How much of this downward spiral is unfettered panic? I realize that there is a real decrease. But like speculators who drive a price up, I see the same happening in reverse. Any there any signs to be able to better judge this?

Probably a lot of people are interested in how far the stock market will fall, where it “should” be, and when it will start going up again. We try to scrupulously avoid anything that might be interpreted as personal finance advice, because we don’t have any particular expertise in that area. But for those interested in this question, I can point you to an article by David Leonhardt – a smart financial journalist – in the New York Times. He points out that, based on P/E ratios, stocks are below their long-term average now. However, he also points out that, in market declines, the market often swings well below the long-term average before rebounding.

6 thoughts on “Reader Question Roundup

  1. What will be the effect of the low value of Lehman at auction Friday? How did/will the CDS web unwind?

    If I was an institutional investor, who bought a CDS, but did not own the underlying stock which went “bad” (and didn’t buy a CDS to cover one that I sold), would I be entitled to the same money as someone who actually sustained a loss due to the asset depreciaton? Would making good on investor’s CDS costs (ie: money paid) allow more stable unwinding of these tangles? It seems that there are multiple institutions at the end of the chain.

  2. A bit of background for those now following the Lehman auction: There are theoretically two ways to settle a CDS. One is that the insurer pays the full face value to the buyer, and the buyer gives the bond to the seller. The other is that the insurer pays the buyer the difference between the face value of the bond and the current value of the bond. In practice, the latter method is far more common (if not universal) – in part because the buyer of the insurance often doesn’t own the bond in question.

    In Lehman’s case, the question was, what is the current value of the bond (the senior debt)? There was an auction on Friday which determined that it was worth, for CDS settlement purposes, 9 cents on the dollar, which means CDS buyers should get 91 cents on the dollar from CDS sellers. Bloomberg estimates that, as a result, $270 billion will change hands to settle the CDS.

    So the short answer to the first question is that it doesn’t matter if you hold the bond or not. If all of that $270 billion can move through all of the chains without anyone running out of cash, then everything will be more or less fine, because this is a zero-sum game; it’s just money moving around. The fear is that somewhere along the chain someone will not have the cash to pay the next person, with potential ripple effects.

  3. Could you offer an analysis as to the cause of the general collapse in closed end bond funds, please? What are the factors that may lead to their return to value? How is one to evaluate them as to their worth?

    Thank you

  4. How long should it take to settle the bond, so that banks can breathe a sigh of relief or endure another round of panic? Can’t multiple people have a CDS on the same bond, thus requiring multiple payments of that $270 billion?

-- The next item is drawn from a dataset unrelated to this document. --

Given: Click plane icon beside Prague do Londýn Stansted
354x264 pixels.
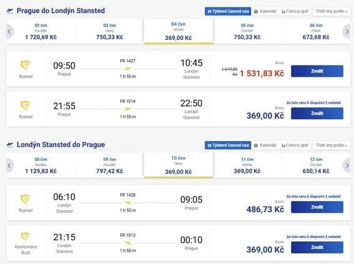Looking at the screenshot, I should (x=10, y=11).
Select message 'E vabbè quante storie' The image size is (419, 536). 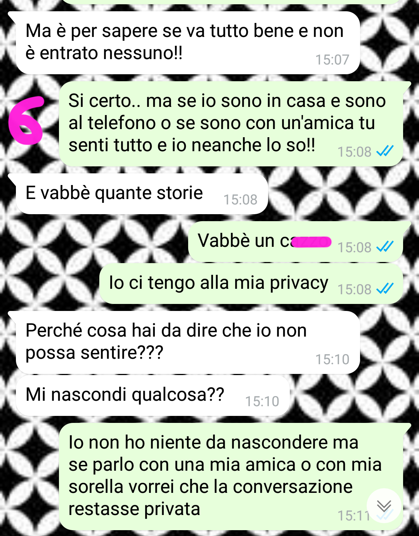click(x=142, y=194)
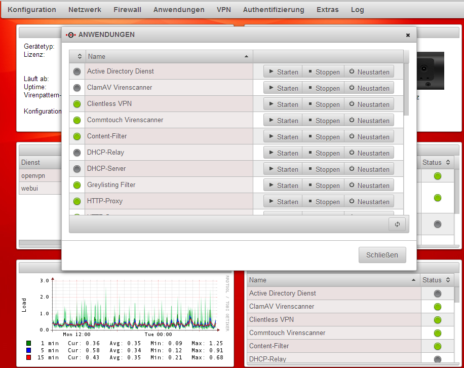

    I see this is a zero sum game if you’re in the middle, but what about the person at the end of the chain? Doesn’t someone have to pony up the cash?

  5. Looking at the big picture, in the spirit of Capitalism wouldn’t the $700 Billion be better used by a cabinet appointed ivestment team to help emerging industries versus supporting failing one?
    Woul it not be safe to say that our dependence on foreign oil, that has lead to billions lost in war, gas prices going up, auto industries failing tell us VIA the marketplace that we need to go into a different direction?
    For one use the bailout money to support the infrastructural developement for bullet trains and light rail systems and slowly start shifting tax dollars away from highway development to mass transit.

    Invest some of th $700Billion into solar,wind etc…

    Invest into NEW financial institutions that have new guilelines and new regulation versus just more of it.